Faces from the Front: Harold Gillies, the Queen’s Hospital, Sidcup and the Origins of Modern Plastic Surgery.

Helion, £29.95, hb, 

212 pp, ills. throughout – some in colour.

ISBN: 978–191–151–266–0

This review first appeared in the journal of The Western Front  Association Stand To! No.112 June 2018  

This is an excellent book. Andrew Bamji is a specialist in the field of rheumatology and rehabilitation, consultant archivist (for nearly 40 years) at Queen Mary’s Hospital, Sidcup. He was instrumental in creating the archive he has so expertly mined for his book on the development of facial reconstruction during the Great War and the rehabilitation of patients following their treatment. It is also an examination of the human spirit.

As the author records, the Great War was ‘... the first in which casualties from trauma were more numerous than those from disease.’

Plastic surgery was not new in 1914: Hindu scriptures describe nasal reconstruction over 2,000 years ago and Renaissance surgeons wrote about skin grafting. What was new was better understanding of the need for sterile conditions and the ability to anaesthetise patients without a mask which, in facial reconstruction, would cover the very area to be worked on.

Bullets, shrapnel and shell fragments produced appalling wounds 

Advances in medical knowledge could ensure the survival of the men wounded by these projectiles the result was often a loss of eyes, ears, jaws and sometimes entire faces. Facial reconstruction drove the work of Harold Gillies. The 32 year–old New Zealander, was both an expert sportsman and a specialist in ear, nose and throat surgery. In 1915 he went to France to assist a pioneering French dentist, Charles Auguste Valadier, then practising at Wimereux, who was unable to operate unless supervised by a surgeon.

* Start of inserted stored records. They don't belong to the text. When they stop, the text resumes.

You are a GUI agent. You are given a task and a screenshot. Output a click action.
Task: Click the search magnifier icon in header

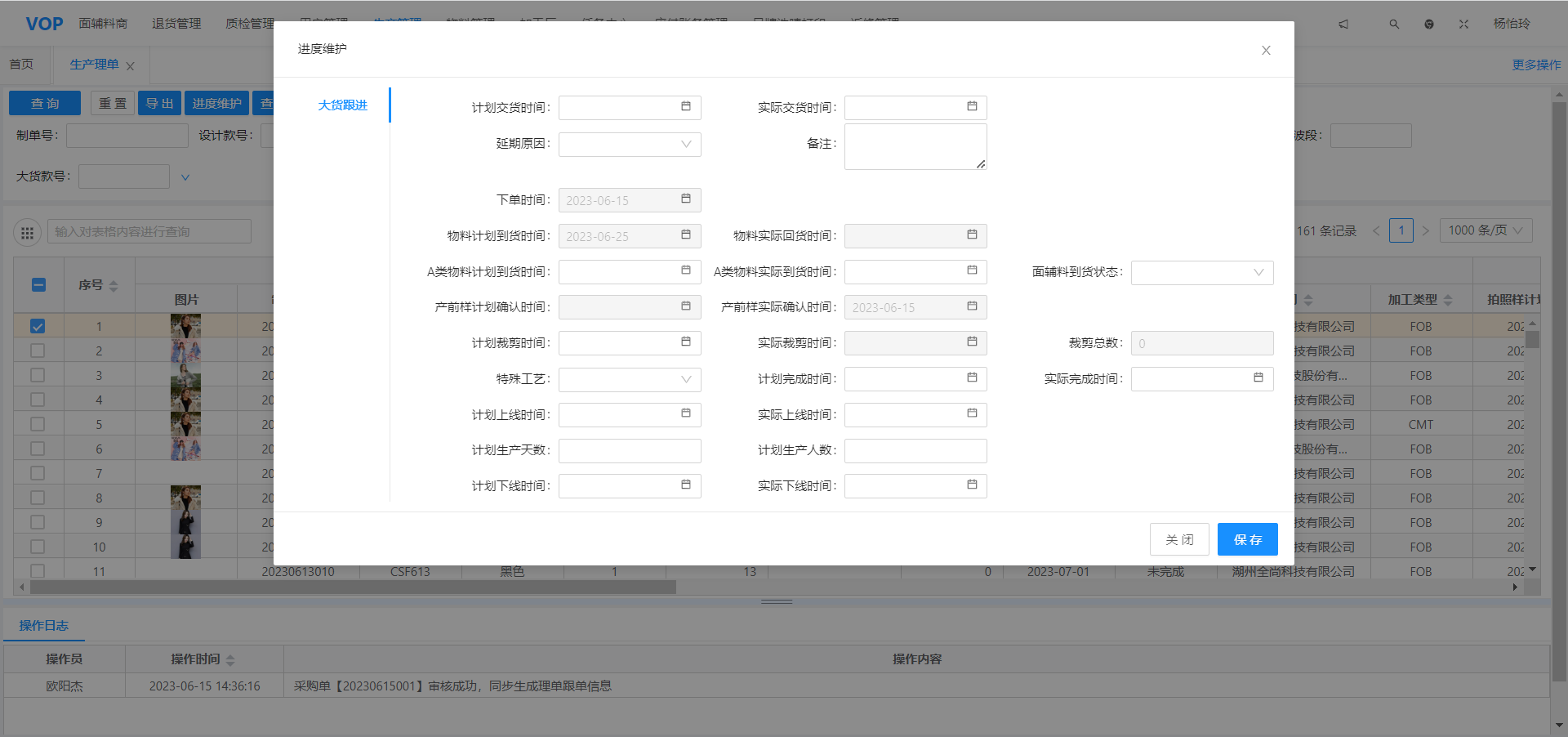click(x=1394, y=25)
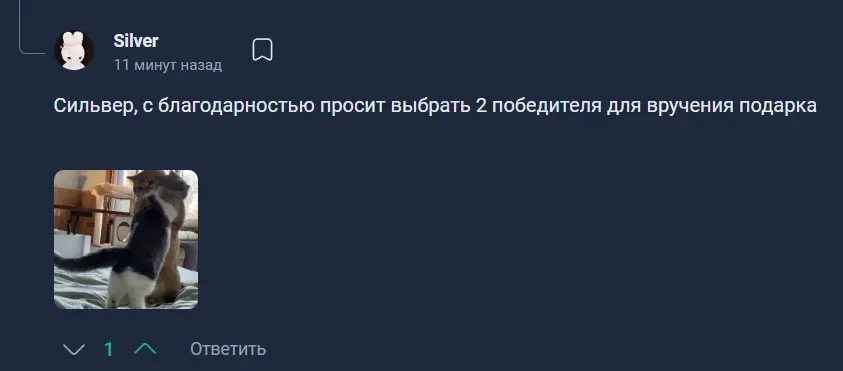Click the vote count number 1
The image size is (843, 371).
click(x=109, y=349)
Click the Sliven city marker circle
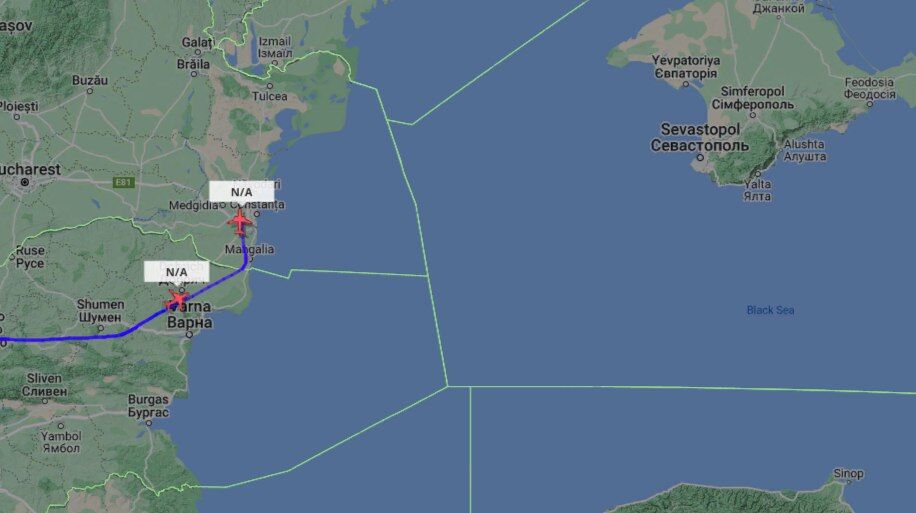The width and height of the screenshot is (916, 513). 44,401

This work drove Gillies to approach the head of army surgery in the UK to create a facility in Britain which led to the first unit at the Cambridge Hospital, Aldershot.

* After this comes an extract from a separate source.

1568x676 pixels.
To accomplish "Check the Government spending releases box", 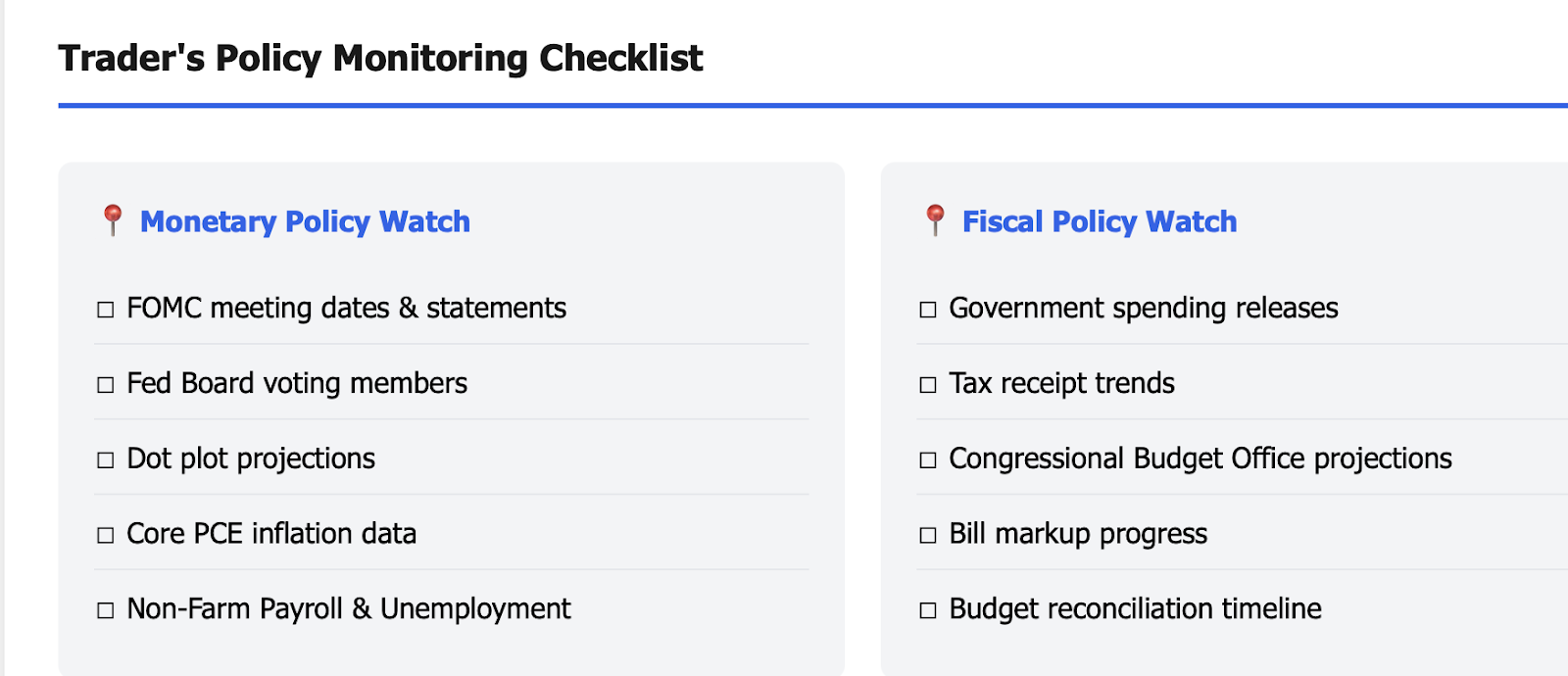I will 928,310.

As well as creating a surgical team, Gillies also saw his work as a training aid for others. To this end Henry Tonks, a surgeon, who had also taught art at the Slade, produced meticulous and detailed pastels to record the treatments, many of which are reproduced here in colour.

Overwhelmed by the Somme where flying flint shards exacerbated the injuries sustained, the hospital moved to Frognal House, Sidcup; it was funded through voluntary donations.  gave not only money, but also her name – a valuable fund–raising assets. Gillies and his team also used the media to find employers for those discharged following treatment and provided instruction in agriculture, carpentry and other trades.

The stories of those men drive this book: their wounds, their treatment and rehabilitation; the frequently ground–breaking procedures they underwent and the appalling suffering they endured. Yet, above all it was the indomitable human spirit which saw them through.

This book is not an easy read.

Many of the illustrations are challenging, even 100 years on. The outlines of the surgical procedures, some by necessity almost experimental, can be difficult. Although he does not shy away from the subject matter, the author makes the book readable. 

At no time did this reviewer feel lost in medical terminology.

‘Historians ... speak of heroic sacrifice ... few of them give thought to those whose lives were not ended by the conflict, but were changed forever.'

This book talks of those who were left to grow old, and whom age did weary, and it is dedicated to their memory’, claims the author.

This fascinating and important book deserves a wide audience.

Review by Steven Bloomfield

Dr Andrew Bamji

Dr Andrew Bamji is an expert on medicine and surgery of the First World War, having developed an interest as the hospital’s archivist, when he discovered and recovered the wartime case files of 2,500 facial injury patients treated at Sidcup.

He was a Consultant Rheumatologist at Queen Mary’s Hospital, Sidcup, Kent and Director of the Elmstead Rehabilitation Unit there. From 2006-8 he was President of the British Society for Rheumatology, having undertaken various committee roles for the Society, and during that period was also a member of Council of the Royal College of Physicians.

Faces from the Front won first prize in the “Basis of Medicine” category of the BMA Book Awards 2018.